This proposal is to develop new tools to optimize population drug modeling and individualized therapy.
Aim 1 will develop new methods for consistent and efficient parametric population modeling using low -discrepancy Faure integration methods.
Aim 2 will develop new methods for determining confidence intervals for nonparametric population analysis using profile likelihood techniques.
Aim 3 develops a new approach to stochastic dosage optimization using the latest sampling-based methods in nonlinear filtering and a novel method for solving the Bellman stochastic dynamic programming equations. This work will have a broad impact on population modeling and patient care. Most researchers and clinicians now use parametric (P) methods which are not statistically consistent. Much effort is spent on clinical ananlyses using those flawed methods. The new consistent and efficient P method in Aim 1 will be a major advance that will put maximum likelihood P population modeling on a sound statistical footing. Nonparametric (NP) methods of population analysis are also consistent. They can in addition handle mixture distributions from genetically polymorphic populations, and are suitable for """"""""multiple model"""""""" (MM) optimal dosage design. However, computationally intensive bootstrap methods are the only current way to obtain NP confidence intervals.

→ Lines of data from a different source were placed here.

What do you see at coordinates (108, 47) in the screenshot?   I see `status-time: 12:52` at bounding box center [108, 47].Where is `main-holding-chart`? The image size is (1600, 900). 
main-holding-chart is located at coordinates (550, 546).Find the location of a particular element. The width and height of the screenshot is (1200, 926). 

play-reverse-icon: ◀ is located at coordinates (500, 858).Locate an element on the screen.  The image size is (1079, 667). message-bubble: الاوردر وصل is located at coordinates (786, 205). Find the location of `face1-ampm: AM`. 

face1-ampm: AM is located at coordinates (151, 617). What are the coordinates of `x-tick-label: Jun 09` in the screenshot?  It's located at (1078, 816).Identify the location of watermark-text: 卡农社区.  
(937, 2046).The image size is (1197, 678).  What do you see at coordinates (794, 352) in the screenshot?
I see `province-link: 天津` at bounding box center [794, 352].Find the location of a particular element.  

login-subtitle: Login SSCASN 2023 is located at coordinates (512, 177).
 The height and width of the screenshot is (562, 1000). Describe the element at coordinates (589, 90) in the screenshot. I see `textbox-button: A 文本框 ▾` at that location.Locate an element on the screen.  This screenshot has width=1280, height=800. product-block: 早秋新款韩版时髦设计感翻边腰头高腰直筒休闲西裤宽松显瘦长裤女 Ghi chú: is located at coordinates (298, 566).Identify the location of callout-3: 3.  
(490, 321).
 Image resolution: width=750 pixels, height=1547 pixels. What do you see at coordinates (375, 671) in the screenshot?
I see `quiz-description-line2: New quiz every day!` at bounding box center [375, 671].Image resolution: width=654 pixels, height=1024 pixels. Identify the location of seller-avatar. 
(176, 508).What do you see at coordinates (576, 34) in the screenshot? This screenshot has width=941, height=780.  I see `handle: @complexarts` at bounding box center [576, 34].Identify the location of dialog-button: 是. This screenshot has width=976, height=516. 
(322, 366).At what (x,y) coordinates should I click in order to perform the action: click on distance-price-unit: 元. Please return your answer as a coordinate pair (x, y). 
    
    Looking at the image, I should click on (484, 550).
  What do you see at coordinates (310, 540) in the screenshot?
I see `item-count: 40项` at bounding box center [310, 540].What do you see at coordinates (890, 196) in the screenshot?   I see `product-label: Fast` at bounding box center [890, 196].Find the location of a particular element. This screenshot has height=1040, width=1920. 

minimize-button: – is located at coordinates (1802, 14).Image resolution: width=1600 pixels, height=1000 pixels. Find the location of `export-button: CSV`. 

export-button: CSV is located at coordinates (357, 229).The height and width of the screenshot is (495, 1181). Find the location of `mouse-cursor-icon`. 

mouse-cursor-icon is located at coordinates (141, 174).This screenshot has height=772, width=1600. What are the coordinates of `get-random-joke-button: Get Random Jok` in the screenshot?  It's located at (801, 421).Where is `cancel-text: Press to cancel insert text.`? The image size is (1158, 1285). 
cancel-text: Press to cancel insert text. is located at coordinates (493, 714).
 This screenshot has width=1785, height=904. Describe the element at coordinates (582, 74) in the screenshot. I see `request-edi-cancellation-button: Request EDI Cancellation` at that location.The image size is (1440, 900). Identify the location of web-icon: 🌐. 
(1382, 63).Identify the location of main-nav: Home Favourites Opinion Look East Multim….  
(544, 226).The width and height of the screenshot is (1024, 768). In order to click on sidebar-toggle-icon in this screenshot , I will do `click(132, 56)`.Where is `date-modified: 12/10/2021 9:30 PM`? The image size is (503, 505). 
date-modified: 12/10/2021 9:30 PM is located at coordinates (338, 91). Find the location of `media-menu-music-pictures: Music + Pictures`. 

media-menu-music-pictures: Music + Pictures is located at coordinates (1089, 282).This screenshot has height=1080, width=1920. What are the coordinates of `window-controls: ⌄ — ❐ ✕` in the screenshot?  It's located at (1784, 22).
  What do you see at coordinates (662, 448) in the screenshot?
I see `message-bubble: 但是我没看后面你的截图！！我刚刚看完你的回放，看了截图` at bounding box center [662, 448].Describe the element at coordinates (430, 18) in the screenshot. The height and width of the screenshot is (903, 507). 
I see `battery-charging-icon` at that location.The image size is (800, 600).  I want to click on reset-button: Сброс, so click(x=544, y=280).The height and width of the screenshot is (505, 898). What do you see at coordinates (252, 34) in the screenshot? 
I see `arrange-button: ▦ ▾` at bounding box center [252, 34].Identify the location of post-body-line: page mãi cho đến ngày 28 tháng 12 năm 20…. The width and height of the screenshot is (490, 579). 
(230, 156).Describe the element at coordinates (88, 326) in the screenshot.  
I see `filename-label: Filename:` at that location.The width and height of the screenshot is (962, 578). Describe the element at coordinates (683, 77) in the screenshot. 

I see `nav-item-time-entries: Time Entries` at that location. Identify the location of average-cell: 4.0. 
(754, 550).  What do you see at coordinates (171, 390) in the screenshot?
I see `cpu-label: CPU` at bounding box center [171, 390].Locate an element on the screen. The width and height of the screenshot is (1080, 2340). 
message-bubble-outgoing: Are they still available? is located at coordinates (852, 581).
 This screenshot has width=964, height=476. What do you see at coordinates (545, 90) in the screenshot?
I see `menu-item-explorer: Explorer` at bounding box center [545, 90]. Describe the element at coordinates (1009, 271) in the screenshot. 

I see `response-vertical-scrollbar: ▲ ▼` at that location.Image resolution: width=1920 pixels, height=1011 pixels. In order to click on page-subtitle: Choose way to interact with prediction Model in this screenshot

Aim 2 will provide a new, more efficient, route to these intervals. Then both P and NP consistent methods will be available to the health care community. NP population modeling is a tool for optimal MM design of coordinated combination dosage regimens of toxic drugs for treatment of AIDS, cancer, infectious diseases, and transplant patients. This, plus feedback from serum, effect, and toxicity measurements can now be combined into a new and unique paradigm for planning and optimizing the entire process of learning about drug behavior in patients while treating them at the same time. This is Aim 3. Such a tool does not exist at present, to our kowledge. For any planned duration of therapy, one will be able to coordinate both the amounts and timing of the doses, and the number and timing of the measurements. The result will be an active therapeutic strategy which achieves desired target goals with optimal precision, rehearsing many future scenarios in advance (this is new). In all three Aims, the end product will be widely disseminated software with user interfaces for research and clinical use.